* _SUPPLIED TEXT_:
┏━━

Danes then voted by a 53-47 percent margin to stay out of the single currency in a referendum in 2000.

Under ERM2, both the Danish central bank and the European Central Bank in Frankfurt are obliged to to keep the currency stable. In the process, however, the kroner is in danger of becoming too strong for policy-makers to maintain a fixed exchange rate with the euro.

Denmark’s efforts to defend its euro peg and stop investors buying kroner have driven its benchmark deposit rate to minus 0.5 percent, the third cut in less than two weeks.

Meanwhile, interest rates on 10-year government paper fell to 0.15 percent after the Danish central bank’s decision on Friday (30 January) to suspend bond sales.

It is more common for governments to worry that their cost of borrowing is too high and about dwindling foreign currency reserves, but Denmark has already sold enough bonds to cover its entire borrowing costs for 2015.

┗━━

* _PROBLEM SET_:
[1] Reproduce the passage on Denmark's euro peg word for word, between "Denmark’s efforts to" and "than two weeks.", inclusive.
[2] Extend the passage on Denmark's euro peg with the next part, starting after its last sentence.

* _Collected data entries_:
┏━━

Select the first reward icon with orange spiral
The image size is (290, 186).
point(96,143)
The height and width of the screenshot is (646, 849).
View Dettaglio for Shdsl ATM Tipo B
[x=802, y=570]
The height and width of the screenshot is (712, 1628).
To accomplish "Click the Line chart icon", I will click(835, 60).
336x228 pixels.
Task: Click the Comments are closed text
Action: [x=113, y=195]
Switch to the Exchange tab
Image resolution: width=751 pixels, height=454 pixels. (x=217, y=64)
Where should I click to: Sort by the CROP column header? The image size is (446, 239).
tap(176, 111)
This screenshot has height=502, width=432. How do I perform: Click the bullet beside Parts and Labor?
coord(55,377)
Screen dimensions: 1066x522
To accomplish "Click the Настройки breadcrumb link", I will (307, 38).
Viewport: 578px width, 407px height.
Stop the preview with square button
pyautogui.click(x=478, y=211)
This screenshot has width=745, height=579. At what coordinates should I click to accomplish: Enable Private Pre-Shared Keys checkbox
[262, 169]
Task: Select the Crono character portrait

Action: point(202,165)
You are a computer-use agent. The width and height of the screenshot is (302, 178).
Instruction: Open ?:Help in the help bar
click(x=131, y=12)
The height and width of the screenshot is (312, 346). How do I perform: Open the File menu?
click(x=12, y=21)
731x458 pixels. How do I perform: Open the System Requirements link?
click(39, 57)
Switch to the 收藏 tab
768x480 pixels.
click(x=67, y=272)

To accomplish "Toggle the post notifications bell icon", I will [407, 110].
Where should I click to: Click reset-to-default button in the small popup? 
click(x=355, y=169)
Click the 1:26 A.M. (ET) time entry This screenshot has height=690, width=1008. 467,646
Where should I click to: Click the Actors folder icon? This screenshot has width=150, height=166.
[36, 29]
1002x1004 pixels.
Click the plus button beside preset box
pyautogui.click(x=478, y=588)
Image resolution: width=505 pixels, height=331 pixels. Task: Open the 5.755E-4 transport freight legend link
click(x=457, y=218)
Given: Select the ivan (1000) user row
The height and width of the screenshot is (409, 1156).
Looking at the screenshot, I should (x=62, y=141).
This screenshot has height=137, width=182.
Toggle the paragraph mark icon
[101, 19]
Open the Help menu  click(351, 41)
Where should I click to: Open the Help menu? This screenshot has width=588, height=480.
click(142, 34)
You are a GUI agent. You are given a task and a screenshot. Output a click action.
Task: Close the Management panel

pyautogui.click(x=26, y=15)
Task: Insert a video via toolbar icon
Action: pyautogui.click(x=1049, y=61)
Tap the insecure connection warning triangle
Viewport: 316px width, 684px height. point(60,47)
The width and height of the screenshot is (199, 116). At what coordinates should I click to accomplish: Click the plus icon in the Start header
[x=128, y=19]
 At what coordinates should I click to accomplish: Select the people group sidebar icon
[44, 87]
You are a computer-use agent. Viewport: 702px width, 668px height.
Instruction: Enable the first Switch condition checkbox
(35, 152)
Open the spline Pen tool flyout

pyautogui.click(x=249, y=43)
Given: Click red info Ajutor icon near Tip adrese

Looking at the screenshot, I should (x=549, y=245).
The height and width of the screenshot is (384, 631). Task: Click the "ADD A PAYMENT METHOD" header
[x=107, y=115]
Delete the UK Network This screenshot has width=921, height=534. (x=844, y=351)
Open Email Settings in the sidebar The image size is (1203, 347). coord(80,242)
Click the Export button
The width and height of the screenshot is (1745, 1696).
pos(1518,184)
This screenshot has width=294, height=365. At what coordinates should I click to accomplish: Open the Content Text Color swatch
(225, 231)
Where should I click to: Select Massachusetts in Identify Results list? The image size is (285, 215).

┗━━

* _TASK RESPONSES_:
[1]
Denmark’s efforts to defend its euro peg and stop investors buying kroner have driven its benchmark deposit rate to minus 0.5 percent, the third cut in less than two weeks.

[2]
"The National Bank has the advantage that it can print new money. It never runs out of money, and that is what happens when it sends kroner out in the market to buy euro up. In this way the exchange reserve grows," says Steen Bocian, chief economist of Danske Bank told Borsen.

The euro has steadily weakened over the past year, hitting its lowest exchange rate against the dollar of 1:1.11 after the ECB announced plans for a €1.1 trillion bond-buying programme to weaken the euro’s exchange rate to promote exports and curb deflation.

The euro lost nearly 20 percent of its value in a day against the Swiss franc after the Swiss national bank abandoned a three year cap on the franc's value against the single currency in mid-January.

Explaining its decision, the Swiss National Bank (SNB) said that the minimum exchange rate of CHF 1.20 per euro, introduced in September 2011, was no longer justified because “divergences between the monetary policies of the major currency areas have increased significantly”.

“If the current exchange-rate mechanism was abandoned, the kroner would rise in price,” said Frederik I. Pedersen, chief consultant of The Economic Council of the Labour Movement according to Berlingske Tidende.